The task:
Locate the line that contains "Instruction: Open the clean@example.jp" in the entries below, then repeat it and every following line through the line that contains "Click the '(4)'", exactly, and no others.

*** The input ***

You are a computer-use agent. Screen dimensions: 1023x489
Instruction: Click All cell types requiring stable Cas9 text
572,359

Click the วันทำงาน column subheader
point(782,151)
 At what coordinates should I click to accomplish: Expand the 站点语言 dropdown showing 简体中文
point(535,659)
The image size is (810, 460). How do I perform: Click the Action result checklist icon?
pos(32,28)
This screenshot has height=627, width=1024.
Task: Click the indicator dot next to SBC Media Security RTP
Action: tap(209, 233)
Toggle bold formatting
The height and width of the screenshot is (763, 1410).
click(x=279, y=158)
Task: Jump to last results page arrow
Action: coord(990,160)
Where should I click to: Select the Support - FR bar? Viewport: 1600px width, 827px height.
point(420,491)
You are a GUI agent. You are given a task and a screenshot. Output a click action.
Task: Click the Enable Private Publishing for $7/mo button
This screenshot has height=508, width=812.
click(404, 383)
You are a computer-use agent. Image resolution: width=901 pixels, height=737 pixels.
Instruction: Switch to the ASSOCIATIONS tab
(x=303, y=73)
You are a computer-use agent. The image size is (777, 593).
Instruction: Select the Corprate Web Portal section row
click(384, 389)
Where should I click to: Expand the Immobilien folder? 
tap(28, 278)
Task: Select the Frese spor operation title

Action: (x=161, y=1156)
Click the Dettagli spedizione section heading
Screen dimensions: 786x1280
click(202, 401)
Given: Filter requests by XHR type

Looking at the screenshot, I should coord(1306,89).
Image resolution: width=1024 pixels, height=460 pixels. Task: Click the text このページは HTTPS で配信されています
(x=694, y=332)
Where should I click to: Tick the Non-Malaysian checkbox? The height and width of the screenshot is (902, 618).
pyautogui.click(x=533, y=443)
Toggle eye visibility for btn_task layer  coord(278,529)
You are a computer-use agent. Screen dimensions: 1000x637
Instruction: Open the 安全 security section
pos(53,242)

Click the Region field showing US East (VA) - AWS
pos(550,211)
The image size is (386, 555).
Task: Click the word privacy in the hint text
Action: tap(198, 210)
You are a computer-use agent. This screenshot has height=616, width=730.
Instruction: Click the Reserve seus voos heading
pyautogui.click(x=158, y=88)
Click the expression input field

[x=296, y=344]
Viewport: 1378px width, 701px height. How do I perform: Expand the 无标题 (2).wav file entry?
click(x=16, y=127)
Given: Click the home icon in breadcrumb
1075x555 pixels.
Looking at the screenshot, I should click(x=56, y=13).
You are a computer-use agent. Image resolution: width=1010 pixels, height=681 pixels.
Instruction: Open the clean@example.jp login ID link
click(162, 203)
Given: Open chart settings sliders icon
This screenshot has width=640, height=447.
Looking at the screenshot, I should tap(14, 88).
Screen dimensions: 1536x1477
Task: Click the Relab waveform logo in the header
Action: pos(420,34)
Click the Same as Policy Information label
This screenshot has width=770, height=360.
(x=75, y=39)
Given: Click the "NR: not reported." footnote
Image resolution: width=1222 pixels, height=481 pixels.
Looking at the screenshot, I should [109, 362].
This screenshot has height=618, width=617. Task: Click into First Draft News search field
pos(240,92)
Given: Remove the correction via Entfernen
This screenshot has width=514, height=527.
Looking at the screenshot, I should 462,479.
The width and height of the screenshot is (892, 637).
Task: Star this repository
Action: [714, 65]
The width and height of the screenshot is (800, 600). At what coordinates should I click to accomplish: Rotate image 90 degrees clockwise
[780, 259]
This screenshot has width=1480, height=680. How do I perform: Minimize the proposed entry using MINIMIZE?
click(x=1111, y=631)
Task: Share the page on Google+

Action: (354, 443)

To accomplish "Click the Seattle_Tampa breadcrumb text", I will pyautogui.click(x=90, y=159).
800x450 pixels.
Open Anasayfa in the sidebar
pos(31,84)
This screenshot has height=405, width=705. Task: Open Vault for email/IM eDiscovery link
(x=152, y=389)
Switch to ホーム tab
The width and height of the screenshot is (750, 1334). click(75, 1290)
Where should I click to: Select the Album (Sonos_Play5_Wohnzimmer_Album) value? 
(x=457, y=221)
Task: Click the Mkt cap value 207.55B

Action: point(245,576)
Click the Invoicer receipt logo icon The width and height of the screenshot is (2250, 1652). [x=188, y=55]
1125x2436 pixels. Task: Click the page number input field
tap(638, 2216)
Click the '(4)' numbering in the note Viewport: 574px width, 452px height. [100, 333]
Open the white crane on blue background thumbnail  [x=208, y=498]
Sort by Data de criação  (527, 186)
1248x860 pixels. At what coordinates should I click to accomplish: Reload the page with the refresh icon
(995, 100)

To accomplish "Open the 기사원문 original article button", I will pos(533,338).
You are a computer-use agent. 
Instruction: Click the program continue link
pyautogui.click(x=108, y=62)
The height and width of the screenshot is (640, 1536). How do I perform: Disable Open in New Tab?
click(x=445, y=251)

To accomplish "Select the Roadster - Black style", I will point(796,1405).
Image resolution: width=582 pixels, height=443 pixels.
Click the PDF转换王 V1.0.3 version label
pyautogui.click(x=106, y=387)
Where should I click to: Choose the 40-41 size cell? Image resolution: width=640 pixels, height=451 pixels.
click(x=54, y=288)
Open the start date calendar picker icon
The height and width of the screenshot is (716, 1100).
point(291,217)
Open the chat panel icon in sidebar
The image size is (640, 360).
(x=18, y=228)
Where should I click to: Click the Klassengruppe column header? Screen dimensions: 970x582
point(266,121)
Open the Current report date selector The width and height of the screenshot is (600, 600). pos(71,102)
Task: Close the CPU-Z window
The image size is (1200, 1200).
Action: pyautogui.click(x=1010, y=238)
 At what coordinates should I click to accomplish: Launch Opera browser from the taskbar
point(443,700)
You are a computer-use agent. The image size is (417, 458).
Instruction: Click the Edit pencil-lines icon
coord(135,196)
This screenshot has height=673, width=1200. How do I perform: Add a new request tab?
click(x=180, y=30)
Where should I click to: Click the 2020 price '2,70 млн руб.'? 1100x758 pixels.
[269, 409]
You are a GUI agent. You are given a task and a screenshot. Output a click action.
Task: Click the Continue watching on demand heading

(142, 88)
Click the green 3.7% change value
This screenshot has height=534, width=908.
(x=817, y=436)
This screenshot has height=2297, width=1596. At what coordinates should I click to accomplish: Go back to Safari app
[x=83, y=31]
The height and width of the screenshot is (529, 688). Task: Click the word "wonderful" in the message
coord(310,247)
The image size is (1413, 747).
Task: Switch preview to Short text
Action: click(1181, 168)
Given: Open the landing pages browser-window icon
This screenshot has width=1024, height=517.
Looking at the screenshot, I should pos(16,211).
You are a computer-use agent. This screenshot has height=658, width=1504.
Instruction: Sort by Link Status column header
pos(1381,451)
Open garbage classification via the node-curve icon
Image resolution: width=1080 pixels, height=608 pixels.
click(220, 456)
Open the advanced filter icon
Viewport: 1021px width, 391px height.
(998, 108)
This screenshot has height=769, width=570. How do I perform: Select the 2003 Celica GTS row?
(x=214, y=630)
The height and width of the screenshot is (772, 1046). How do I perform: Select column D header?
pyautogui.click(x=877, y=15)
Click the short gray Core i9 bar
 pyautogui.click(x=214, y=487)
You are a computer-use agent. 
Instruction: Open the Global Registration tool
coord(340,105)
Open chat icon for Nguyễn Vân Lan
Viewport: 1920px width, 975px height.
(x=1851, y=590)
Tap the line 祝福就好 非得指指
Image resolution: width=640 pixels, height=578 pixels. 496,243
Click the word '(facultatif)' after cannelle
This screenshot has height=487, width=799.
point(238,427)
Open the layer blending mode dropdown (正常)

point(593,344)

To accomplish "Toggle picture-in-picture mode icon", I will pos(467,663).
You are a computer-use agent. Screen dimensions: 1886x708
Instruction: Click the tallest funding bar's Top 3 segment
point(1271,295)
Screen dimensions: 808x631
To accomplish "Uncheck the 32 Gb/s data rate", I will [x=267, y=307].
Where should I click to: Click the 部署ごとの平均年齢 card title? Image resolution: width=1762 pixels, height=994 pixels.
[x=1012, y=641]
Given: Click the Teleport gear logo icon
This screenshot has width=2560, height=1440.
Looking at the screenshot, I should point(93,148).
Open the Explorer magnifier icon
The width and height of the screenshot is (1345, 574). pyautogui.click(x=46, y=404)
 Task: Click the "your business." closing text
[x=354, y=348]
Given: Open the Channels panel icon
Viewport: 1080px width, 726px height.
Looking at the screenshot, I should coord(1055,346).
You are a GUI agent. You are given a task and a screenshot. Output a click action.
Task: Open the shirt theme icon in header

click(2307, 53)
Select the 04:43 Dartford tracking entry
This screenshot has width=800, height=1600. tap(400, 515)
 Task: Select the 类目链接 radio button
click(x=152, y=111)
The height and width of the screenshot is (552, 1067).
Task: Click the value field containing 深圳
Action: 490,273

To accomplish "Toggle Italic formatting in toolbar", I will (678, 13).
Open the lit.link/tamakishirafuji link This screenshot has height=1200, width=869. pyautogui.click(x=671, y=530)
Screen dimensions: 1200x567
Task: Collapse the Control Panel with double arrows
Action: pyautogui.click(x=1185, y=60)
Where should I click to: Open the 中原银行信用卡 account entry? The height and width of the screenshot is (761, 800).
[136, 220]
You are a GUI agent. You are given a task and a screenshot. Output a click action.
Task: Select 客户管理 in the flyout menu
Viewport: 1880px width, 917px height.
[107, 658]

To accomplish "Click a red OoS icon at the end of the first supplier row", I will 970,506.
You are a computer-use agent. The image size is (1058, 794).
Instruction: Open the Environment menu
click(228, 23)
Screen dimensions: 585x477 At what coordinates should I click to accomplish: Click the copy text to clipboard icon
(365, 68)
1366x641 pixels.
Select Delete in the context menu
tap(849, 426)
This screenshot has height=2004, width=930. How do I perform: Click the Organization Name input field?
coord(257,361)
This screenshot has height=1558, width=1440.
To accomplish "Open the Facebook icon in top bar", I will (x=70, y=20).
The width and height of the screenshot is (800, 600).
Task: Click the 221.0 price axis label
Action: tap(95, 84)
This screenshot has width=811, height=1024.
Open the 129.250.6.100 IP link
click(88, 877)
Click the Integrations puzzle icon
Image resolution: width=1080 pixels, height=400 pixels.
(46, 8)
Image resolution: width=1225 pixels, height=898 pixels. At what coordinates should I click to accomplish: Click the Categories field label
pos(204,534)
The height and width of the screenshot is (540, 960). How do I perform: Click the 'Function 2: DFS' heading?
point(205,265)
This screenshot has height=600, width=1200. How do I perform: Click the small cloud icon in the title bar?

***

Exercise answer:
Instruction: Open the clean@example.jp login ID link
click(162, 203)
Given: Open chart settings sliders icon
This screenshot has width=640, height=447.
Looking at the screenshot, I should tap(14, 88).
Screen dimensions: 1536x1477
Task: Click the Relab waveform logo in the header
Action: pos(420,34)
Click the Same as Policy Information label
This screenshot has width=770, height=360.
(x=75, y=39)
Given: Click the "NR: not reported." footnote
Image resolution: width=1222 pixels, height=481 pixels.
Looking at the screenshot, I should [109, 362].
This screenshot has height=618, width=617. Task: Click into First Draft News search field
pos(240,92)
Given: Remove the correction via Entfernen
This screenshot has width=514, height=527.
Looking at the screenshot, I should 462,479.
The width and height of the screenshot is (892, 637).
Task: Star this repository
Action: [714, 65]
The width and height of the screenshot is (800, 600). At what coordinates should I click to accomplish: Rotate image 90 degrees clockwise
[780, 259]
This screenshot has width=1480, height=680. How do I perform: Minimize the proposed entry using MINIMIZE?
click(x=1111, y=631)
Task: Share the page on Google+

Action: (354, 443)

To accomplish "Click the Seattle_Tampa breadcrumb text", I will pyautogui.click(x=90, y=159).
800x450 pixels.
Open Anasayfa in the sidebar
pos(31,84)
This screenshot has height=405, width=705. Task: Open Vault for email/IM eDiscovery link
(x=152, y=389)
Switch to ホーム tab
The width and height of the screenshot is (750, 1334). click(75, 1290)
Where should I click to: Select the Album (Sonos_Play5_Wohnzimmer_Album) value? 
(x=457, y=221)
Task: Click the Mkt cap value 207.55B

Action: point(245,576)
Click the Invoicer receipt logo icon The width and height of the screenshot is (2250, 1652). [x=188, y=55]
1125x2436 pixels. Task: Click the page number input field
tap(638, 2216)
Click the '(4)' numbering in the note Viewport: 574px width, 452px height. [100, 333]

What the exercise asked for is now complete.